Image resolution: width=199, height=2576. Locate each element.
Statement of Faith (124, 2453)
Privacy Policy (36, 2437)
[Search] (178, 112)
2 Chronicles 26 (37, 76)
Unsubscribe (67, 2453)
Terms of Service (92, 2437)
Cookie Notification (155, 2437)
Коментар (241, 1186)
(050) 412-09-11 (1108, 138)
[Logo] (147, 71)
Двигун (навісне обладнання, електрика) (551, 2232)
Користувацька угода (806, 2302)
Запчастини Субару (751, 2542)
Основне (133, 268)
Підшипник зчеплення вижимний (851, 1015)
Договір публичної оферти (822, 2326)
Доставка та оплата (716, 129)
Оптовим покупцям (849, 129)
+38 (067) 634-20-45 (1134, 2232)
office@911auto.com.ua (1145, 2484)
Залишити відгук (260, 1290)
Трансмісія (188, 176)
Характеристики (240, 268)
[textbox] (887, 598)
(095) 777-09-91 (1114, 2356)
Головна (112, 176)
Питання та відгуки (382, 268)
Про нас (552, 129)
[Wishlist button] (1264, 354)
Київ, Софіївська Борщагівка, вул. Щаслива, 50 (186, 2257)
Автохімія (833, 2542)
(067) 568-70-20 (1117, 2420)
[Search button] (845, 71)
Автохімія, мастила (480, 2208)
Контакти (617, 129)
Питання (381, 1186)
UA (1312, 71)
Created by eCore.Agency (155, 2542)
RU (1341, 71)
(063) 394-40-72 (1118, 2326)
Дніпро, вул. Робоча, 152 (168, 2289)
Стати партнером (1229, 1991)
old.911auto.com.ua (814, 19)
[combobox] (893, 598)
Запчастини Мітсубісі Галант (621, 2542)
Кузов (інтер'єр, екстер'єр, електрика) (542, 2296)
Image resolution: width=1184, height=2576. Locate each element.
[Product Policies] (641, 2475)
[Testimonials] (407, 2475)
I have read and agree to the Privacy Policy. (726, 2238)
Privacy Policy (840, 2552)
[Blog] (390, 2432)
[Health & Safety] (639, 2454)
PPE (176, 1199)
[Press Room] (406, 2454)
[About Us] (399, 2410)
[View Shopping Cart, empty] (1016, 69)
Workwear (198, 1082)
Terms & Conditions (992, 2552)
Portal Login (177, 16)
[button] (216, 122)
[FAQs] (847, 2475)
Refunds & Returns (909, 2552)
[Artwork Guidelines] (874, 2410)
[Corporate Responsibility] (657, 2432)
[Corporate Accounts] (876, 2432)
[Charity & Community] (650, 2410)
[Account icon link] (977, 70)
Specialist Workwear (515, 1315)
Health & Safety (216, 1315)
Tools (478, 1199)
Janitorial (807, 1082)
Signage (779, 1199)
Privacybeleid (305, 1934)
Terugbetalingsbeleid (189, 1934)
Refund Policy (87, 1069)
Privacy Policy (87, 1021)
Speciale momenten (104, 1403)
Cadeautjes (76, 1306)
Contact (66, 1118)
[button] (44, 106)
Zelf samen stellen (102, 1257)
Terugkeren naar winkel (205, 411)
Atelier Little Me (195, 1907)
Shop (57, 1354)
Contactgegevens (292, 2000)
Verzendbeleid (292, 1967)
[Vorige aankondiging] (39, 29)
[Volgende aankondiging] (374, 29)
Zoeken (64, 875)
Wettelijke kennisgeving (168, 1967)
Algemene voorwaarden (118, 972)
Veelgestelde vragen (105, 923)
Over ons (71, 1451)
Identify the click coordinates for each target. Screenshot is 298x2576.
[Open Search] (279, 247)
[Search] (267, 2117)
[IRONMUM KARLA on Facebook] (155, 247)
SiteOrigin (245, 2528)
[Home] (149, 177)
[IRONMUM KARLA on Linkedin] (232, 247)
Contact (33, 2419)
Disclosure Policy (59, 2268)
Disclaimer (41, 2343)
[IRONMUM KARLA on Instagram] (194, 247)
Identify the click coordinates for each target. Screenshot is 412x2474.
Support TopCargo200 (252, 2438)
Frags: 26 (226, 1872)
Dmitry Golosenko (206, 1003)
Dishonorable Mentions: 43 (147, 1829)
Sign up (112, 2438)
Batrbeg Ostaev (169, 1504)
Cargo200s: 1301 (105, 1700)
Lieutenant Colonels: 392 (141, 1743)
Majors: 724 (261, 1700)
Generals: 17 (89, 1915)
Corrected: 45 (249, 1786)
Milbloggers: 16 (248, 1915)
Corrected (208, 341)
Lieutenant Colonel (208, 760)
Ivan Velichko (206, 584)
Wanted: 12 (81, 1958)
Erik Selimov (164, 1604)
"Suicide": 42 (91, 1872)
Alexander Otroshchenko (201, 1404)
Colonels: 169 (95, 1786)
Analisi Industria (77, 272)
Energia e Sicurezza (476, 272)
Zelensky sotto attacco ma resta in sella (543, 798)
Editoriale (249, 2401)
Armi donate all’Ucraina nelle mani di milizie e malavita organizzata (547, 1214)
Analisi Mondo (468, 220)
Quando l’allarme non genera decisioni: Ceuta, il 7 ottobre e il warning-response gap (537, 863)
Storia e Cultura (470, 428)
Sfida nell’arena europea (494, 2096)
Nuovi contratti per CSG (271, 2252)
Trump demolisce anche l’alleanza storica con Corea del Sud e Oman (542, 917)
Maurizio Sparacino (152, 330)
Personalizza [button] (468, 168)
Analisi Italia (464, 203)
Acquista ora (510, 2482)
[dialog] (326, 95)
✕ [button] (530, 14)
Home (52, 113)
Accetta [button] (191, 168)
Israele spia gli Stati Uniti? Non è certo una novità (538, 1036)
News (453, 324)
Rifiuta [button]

What the exercise asks: Which lines run from the one containing "Ivan Velichko (206, 584)" to the end of the entries above? Quote exactly those, and only those.

Task answer:
Ivan Velichko (206, 584)
Wanted: 12 (81, 1958)
Erik Selimov (164, 1604)
"Suicide": 42 (91, 1872)
Alexander Otroshchenko (201, 1404)
Colonels: 169 (95, 1786)
Analisi Industria (77, 272)
Energia e Sicurezza (476, 272)
Zelensky sotto attacco ma resta in sella (543, 798)
Editoriale (249, 2401)
Armi donate all’Ucraina nelle mani di milizie e malavita organizzata (547, 1214)
Analisi Mondo (468, 220)
Quando l’allarme non genera decisioni: Ceuta, il 7 ottobre e il warning-response gap (537, 863)
Storia e Cultura (470, 428)
Sfida nell’arena europea (494, 2096)
Nuovi contratti per CSG (271, 2252)
Trump demolisce anche l’alleanza storica con Corea del Sud e Oman (542, 917)
Maurizio Sparacino (152, 330)
Personalizza [button] (468, 168)
Analisi Italia (464, 203)
Acquista ora (510, 2482)
[dialog] (326, 95)
✕ [button] (530, 14)
Home (52, 113)
Accetta [button] (191, 168)
Israele spia gli Stati Uniti? Non è certo una novità (538, 1036)
News (453, 324)
Rifiuta [button]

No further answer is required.